**PROBLEM DESCRIPTION**
For each line below with the word "computer", write out a copy.

*** Opening DATASET ENTRIES ***

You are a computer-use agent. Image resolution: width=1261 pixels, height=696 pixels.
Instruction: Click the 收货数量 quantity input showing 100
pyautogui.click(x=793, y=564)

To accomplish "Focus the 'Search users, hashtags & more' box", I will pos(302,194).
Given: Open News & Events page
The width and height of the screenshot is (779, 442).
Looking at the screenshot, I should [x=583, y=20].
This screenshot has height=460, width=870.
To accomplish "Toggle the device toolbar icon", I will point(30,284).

*** Closing DATASET ENTRIES ***
*** Opening DATASET ENTRIES ***

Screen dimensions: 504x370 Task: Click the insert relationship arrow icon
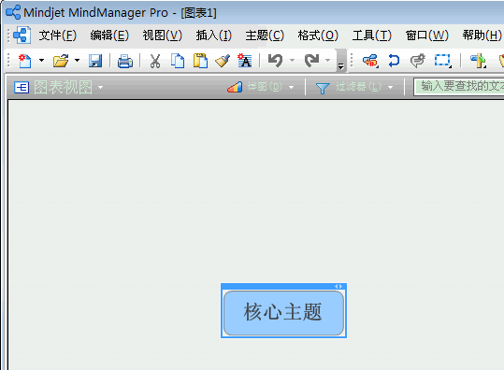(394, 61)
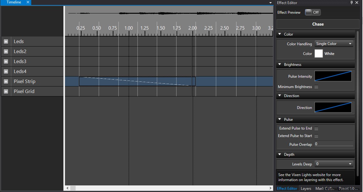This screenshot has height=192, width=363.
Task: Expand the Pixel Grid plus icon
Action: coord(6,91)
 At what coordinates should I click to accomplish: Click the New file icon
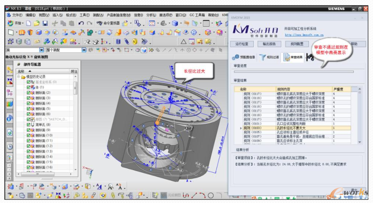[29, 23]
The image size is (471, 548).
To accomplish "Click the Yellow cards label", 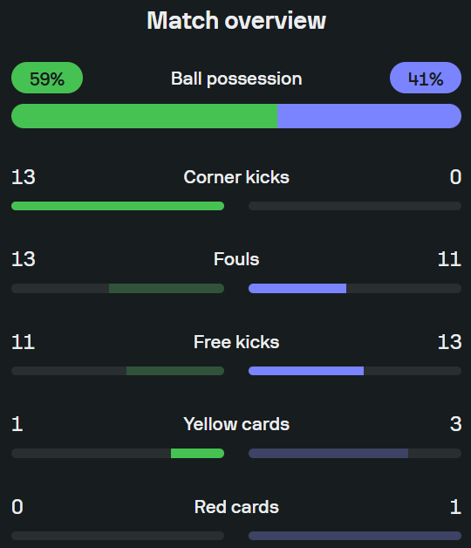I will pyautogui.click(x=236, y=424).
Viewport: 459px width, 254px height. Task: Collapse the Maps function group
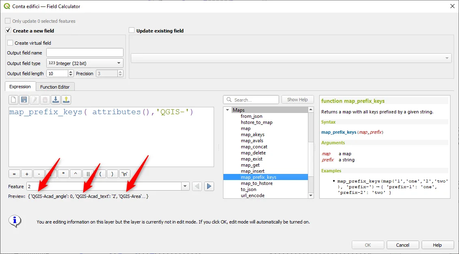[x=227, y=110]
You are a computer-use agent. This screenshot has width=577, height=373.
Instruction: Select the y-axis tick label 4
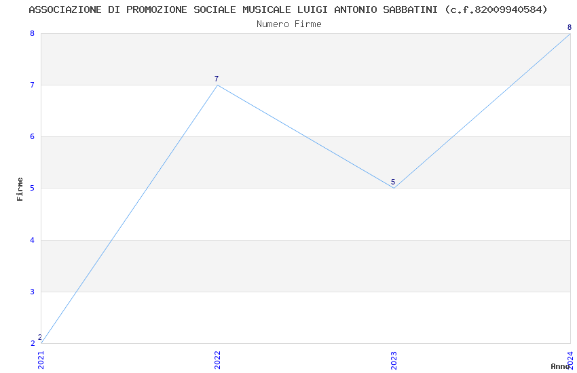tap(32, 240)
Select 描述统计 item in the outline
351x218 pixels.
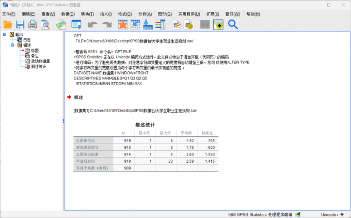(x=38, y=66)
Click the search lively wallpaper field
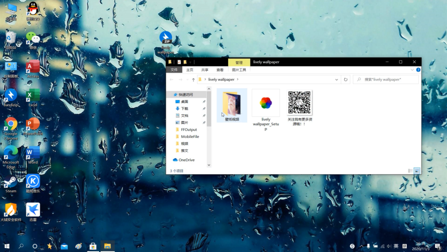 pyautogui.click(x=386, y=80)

*** Closing DATASET ENTRIES ***

**ANSWER TO THE PROBLEM**
You are a computer-use agent. Image resolution: width=1261 pixels, height=696 pixels.
You are a computer-use agent. This screenshot has width=577, height=373.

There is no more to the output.